Por Cláudio Humberto (foto)

A vitória de Jair Bolsonaro (PSL) ainda levará ao divã comentaristas e cientistas políticos, inconformados com a própria constatação de que foi a vitória contra a velha política, do tostão contra o milhão, a vitória da “guerra de guerrilha” das mídias digitais contra a mídia tradicional. Retirado das ruas pela facada de um ativista de esquerda, Bolsonaro foi eleito presidente sem sair de casa para pedir votos País afora.

Contra a desigualdade
O PT embolsou mais de R$212 milhões do Fundo Eleitoral, enquanto a Justiça Eleitoral disponibilizou apenas R$9 milhões para o PSL.

TV para quê?
Bolsonaro deu show nas redes sociais, com seus 15,3 milhões de seguidores, tornando inútil o ambicionado tempo de rádio e TV.

Custo de vereador
A campanha de Bolsonaro custou menos que campanha de vereador de cidade média, R$1,7 milhão, para conquistar 58 milhões de votos.

Ficou para trás
Apoiado pela versão atual da chamada “vanguarda do atraso”, Haddad (PT) tem um número de seguidores cinco vezes menor que Bolsonaro.

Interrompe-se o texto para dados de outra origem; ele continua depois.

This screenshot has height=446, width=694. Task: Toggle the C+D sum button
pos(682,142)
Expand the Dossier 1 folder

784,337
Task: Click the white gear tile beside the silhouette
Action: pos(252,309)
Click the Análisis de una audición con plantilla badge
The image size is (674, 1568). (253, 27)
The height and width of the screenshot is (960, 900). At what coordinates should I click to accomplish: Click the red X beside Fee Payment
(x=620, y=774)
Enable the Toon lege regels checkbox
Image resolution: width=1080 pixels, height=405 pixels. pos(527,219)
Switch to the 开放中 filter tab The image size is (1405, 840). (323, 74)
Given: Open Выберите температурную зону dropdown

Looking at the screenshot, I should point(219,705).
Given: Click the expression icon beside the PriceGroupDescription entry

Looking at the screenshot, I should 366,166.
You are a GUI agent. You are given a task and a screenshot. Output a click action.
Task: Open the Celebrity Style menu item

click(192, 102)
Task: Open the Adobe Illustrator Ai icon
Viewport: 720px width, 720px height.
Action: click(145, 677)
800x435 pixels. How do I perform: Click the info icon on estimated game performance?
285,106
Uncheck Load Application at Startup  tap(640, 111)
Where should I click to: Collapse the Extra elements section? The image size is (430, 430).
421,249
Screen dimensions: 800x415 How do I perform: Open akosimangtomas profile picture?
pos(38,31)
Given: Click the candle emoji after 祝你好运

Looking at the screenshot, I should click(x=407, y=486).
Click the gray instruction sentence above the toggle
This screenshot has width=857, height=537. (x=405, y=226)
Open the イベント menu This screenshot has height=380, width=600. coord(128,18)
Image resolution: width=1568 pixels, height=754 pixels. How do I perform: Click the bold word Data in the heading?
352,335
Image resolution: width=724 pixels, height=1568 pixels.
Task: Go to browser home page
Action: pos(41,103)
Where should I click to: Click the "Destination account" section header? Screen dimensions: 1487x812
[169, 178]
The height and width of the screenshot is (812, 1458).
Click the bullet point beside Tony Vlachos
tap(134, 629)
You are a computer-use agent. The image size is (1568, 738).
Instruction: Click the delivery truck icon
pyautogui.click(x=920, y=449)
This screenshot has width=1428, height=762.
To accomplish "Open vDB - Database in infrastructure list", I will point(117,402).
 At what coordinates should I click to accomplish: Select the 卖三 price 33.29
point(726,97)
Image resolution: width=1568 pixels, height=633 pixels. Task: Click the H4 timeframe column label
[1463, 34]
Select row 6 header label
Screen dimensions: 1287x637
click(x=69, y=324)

Presidente articula ampla maioria no Congresso
O presidente eleito Jair Bolsonaro articula uma confortável maioria no Congresso Nacional, a fim de garantir a aprovação dos compromissos assumidos durante a campanha, que incluem reformas ambiciosas. Na Câmara dos Deputados, por exemplo, as negociações estão adiantadas. A expectativa é que, além dos 52 deputados eleitos do PSL, a bancada do governo conte com mais de 300 parlamentares.

Bancadas transversais
Deputado experiente, já no sétimo mandato, Bolsonaro articula uma nova forma de acordo, através das bancadas “transversais”.

Frentes fortalecidas
Pelo novo conceito, o futuro governo vai manter relações especiais com frentes parlamentares como Agropecuária, Evangélica e de Segurança.

‘Toma lá, dá cá’ nunca mais
O presidente eleito só não abre mão de quebrar o paradigma do “toma lá, dá cá” na negociação dos cargos do seu governo.

Por que demorou?
No discurso de vitória, o presidente Jair Bolsonaro desfez vários temores trombeteados pelos adversários, inclusive da mídia, durante a campanha. Se tivesse feito isso antes teria conservado muitos votos.

Mudança imediata
O deputado Hélio Leite (DEM-PA) defende que o presidente eleito se mude para uma das residências oficias da Presidência da República, a fim de garantir a segurança e facilitar reuniões do período de transição.

Aposentadoria
O desempenho do governador eleito de São Paulo, João Dória (PSDB), bem que poderia servir para aposentar vários “analistas políticos”, que proclamavam sua derrota. E fechar certos institutos de pesquisa.

Visita a Temer
Governador eleito do DF, Ibaneis Rocha (MDB) visitará nesta segunda (29) Michel Temer, seu mais ilustre correligionário. O partido elegeu dois outros governadores: Helder Barbalho (PA) e Renan Filho (AL).

‘Culpa do eleitor’, claro
Ibope e Datafolha da véspera da eleição no Rio de Janeiro apontavam que Wilson Witzel (PSC) venceria com 54% ou 53% dos votos válidos. Nas urnas, ele obteve quase 60%. E os 95% de “confiabilidade”?

Bartô na Secom
O governador eleito do DF, Ibaneis Rocha, já definiu quem vai chefiar a área de comunicação: Bartolomeu Rodrigues, jornalista muito admirado, com passagens pelos mais importantes veículos do País.

Desinformação
Comentaristas repetem a lorota de que “Brasília não produz um prego e tem a maior renda per capita”. Eles não sabem, mas essa estimativa inclui a receita dos órgãos públicos federais, inclusive estatais, que têm sede na Capital. A renda líquida é tão ruim quanto a média nacional.

Sem mimimi
A apuração estava longe de acabar e Bolsonaro já tinha superado os 54 milhões de votos obtidos por Dilma nas eleições de 2014 e incansavelmente repetidos por petistas durante o impeachment.

Pergunta na sacristia
Haddad e Manuela D’Ávila vão comungar na missa de domingo?